Before the LLM era, Liang was one of the most influential figures in natural language processing. His lab produced SQuAD, the Stanford Question Answering Dataset that became the default reading-comprehension benchmark for years, along with foundational work in semantic parsing (turning natural language into executable logical forms). Just as importantly, his lab was among the first to puncture the hype: the 2017 “Adversarial Examples for Evaluating Reading Comprehension Systems” paper showed that models scoring near-human on SQuAD collapsed when you appended a distracting sentence — an early, uncomfortable demonstration that benchmark scores and genuine understanding are not the same thing. That skepticism is the throughline of his entire career.

Today Liang is best known for HELM (Holistic Evaluation of Language Models), the open-source framework that treats evaluation as a first-class scientific problem rather than a leaderboard. HELM’s insight is that “which model is best?” is the wrong question; you have to measure accuracy, calibration, robustness, fairness, bias, toxicity, and efficiency together, across dozens of scenarios, with every prediction transparent and reproducible. HELM Safety extended this to risk categories like fraud, deception, and discrimination. For developers, HELM is the closest thing the field has to an independent, transparent referee — the place you check when a new model claims the crown. (HELM entered maintenance mode in mid-2026 as Liang’s focus shifted, but its methodology remains the reference standard.)

Source material:
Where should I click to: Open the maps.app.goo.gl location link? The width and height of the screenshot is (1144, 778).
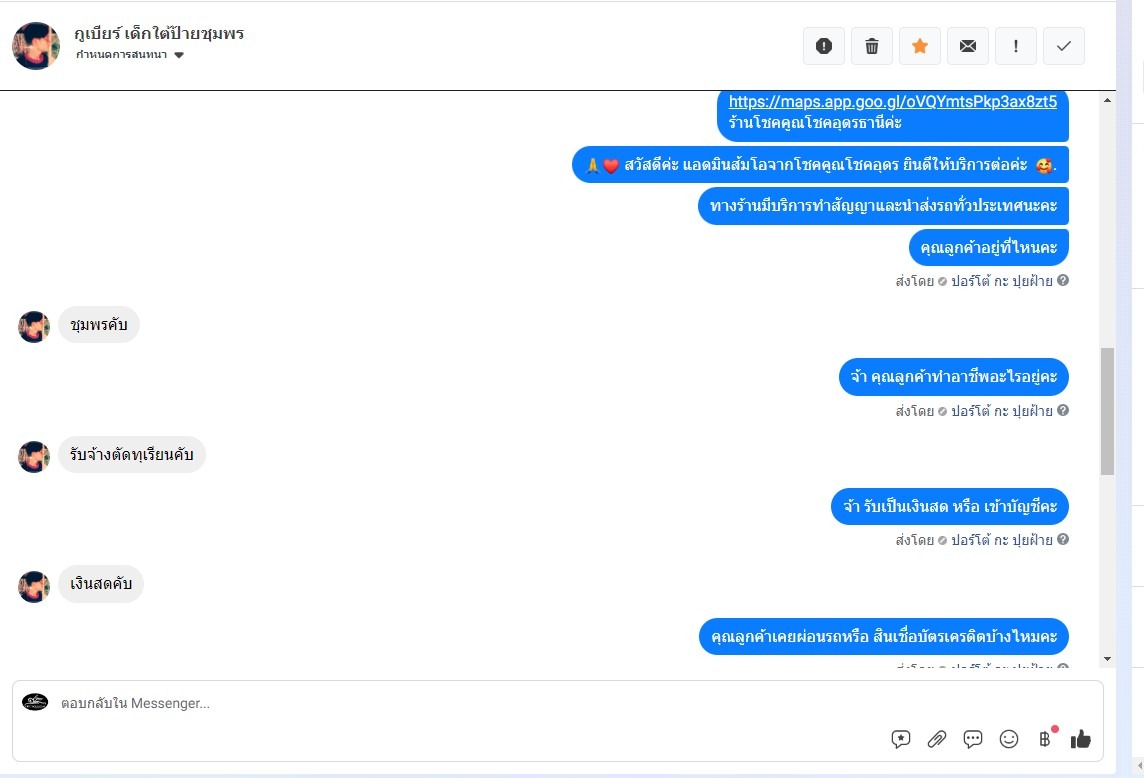pos(893,101)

Tasks to perform:
a: Using the passage on Liang and HELM, decide whether each statement agrees with it. Answer yes or no for each, quoting the words of the passage that settle it. (i) SQuAD served as the default reading-comprehension benchmark for years. (ii) HELM was built mainly as a leaderboard for ranking models. (iii) HELM remains under active development.
b: According to the passage on Liang and HELM, which risk categories did HELM Safety extend evaluation to?
c: Extend the passage on Liang and HELM beyond its final sentence.
The data placed after the passage on Liang and HELM have no connection to it.

Task answers:
a:
(i) Yes: "became the default reading-comprehension benchmark for years"
(ii) No: "treats evaluation as a first-class scientific problem rather than a leaderboard"
(iii) No: "HELM entered maintenance mode in mid-2026"

b: Fraud, deception, and discrimination.

c:
Liang is also a co-founder of Together AI and, more radically, the driving force behind Marin — an “open lab” that practices what he calls open development. Marin goes past open-weights and open-source: every experiment, including the failures, is preregistered and live on GitHub for anyone to inspect, critique, or run themselves. It’s an argument that frontier AI research shouldn’t happen behind closed doors, and it puts Liang firmly on the transparency side of the industry’s defining fault line. For someone learning AI today, he’s worth studying precisely because he insists on the unglamorous parts — rigorous measurement and open process — that separate real capability from a good demo.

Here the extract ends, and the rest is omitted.